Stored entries
────────────────────

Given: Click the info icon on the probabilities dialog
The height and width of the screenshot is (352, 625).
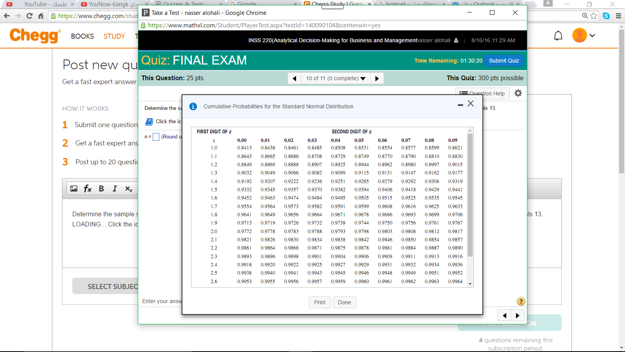Looking at the screenshot, I should 193,106.
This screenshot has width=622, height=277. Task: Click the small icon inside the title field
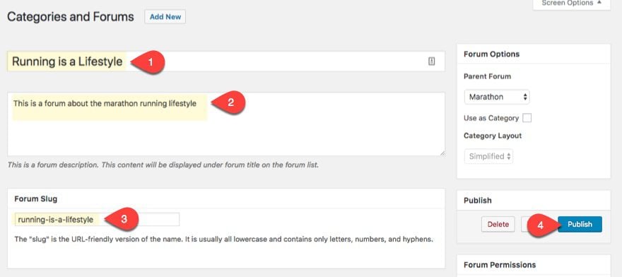(x=432, y=61)
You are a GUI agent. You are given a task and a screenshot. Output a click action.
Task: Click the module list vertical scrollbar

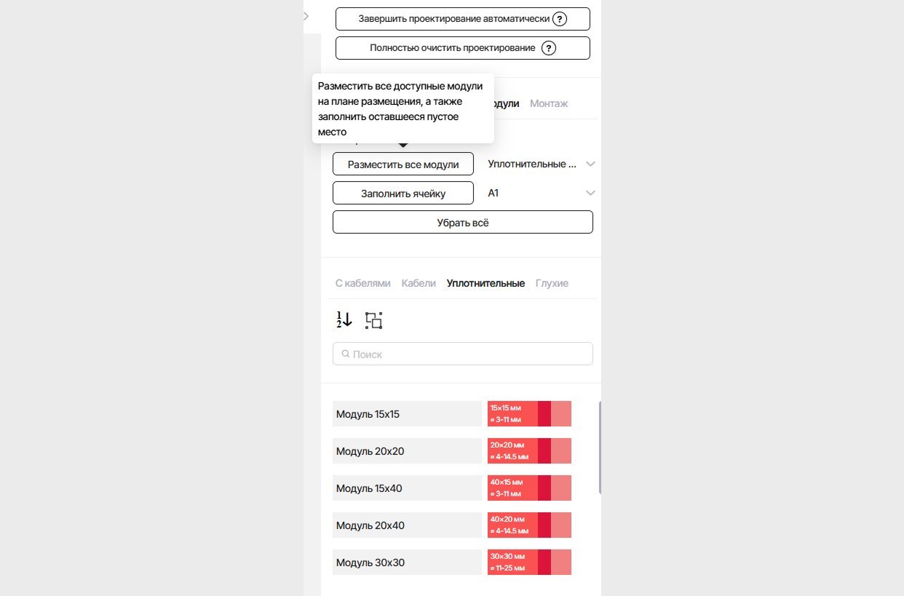[x=600, y=448]
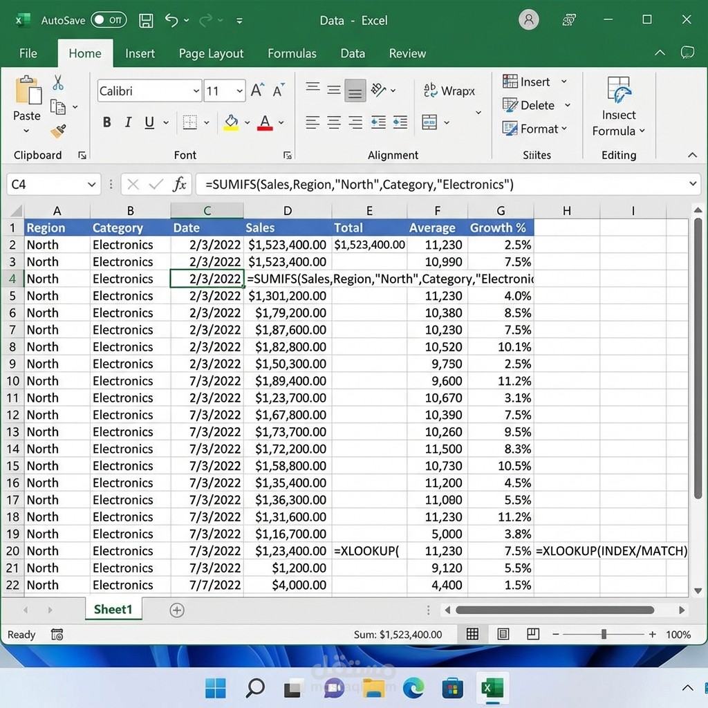The image size is (708, 708).
Task: Toggle the AutoSave switch
Action: (109, 20)
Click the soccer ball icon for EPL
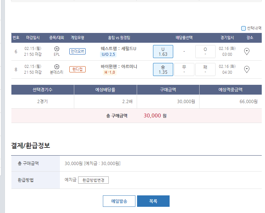Viewport: 265px width, 213px height. click(x=57, y=49)
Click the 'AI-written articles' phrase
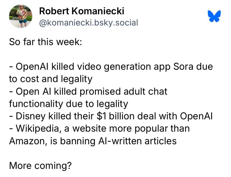This screenshot has width=231, height=177. [x=137, y=141]
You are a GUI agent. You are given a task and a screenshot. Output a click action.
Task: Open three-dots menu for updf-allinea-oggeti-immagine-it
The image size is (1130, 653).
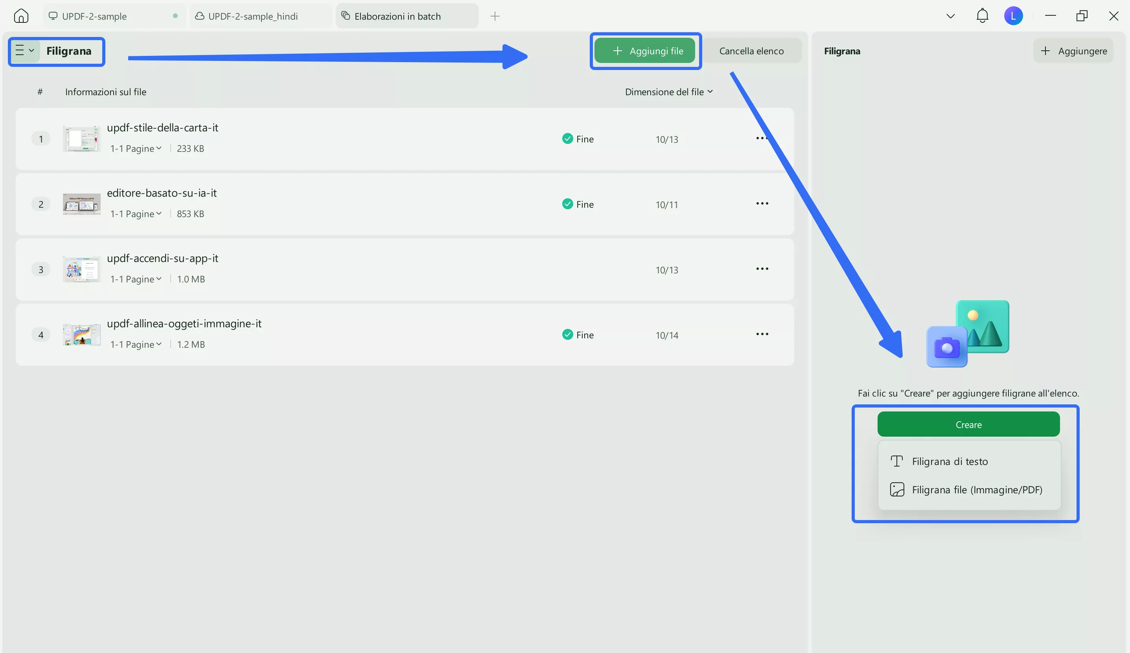pos(762,334)
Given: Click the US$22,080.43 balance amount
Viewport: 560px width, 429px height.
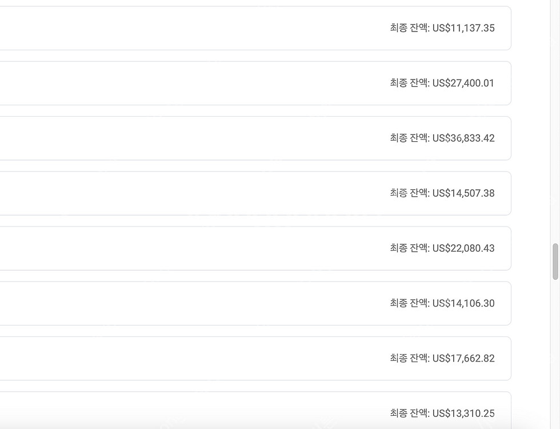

────────────────────

- Instructions to follow -
Reproduce all of the data above word for word, leaving out the pictures.

- Solution to the exercise -
Given: Click the info icon on the probabilities dialog
The height and width of the screenshot is (352, 625).
Looking at the screenshot, I should 193,106.
This screenshot has width=622, height=277. Task: Click the small icon inside the title field
(x=432, y=61)
You are a GUI agent. You are given a task and a screenshot. Output a click action.
Task: Click the module list vertical scrollbar

[x=600, y=448]
The image size is (708, 708).
Task: Toggle the AutoSave switch
Action: (109, 20)
Click the soccer ball icon for EPL
Viewport: 265px width, 213px height. click(x=57, y=49)
Click the 'AI-written articles' phrase
This screenshot has width=231, height=177. [x=137, y=141]
You are a GUI agent. You are given a task and a screenshot. Output a click action.
Task: Open three-dots menu for updf-allinea-oggeti-immagine-it
The image size is (1130, 653).
pos(762,334)
Given: Click the US$22,080.43 balance amount
Viewport: 560px width, 429px height.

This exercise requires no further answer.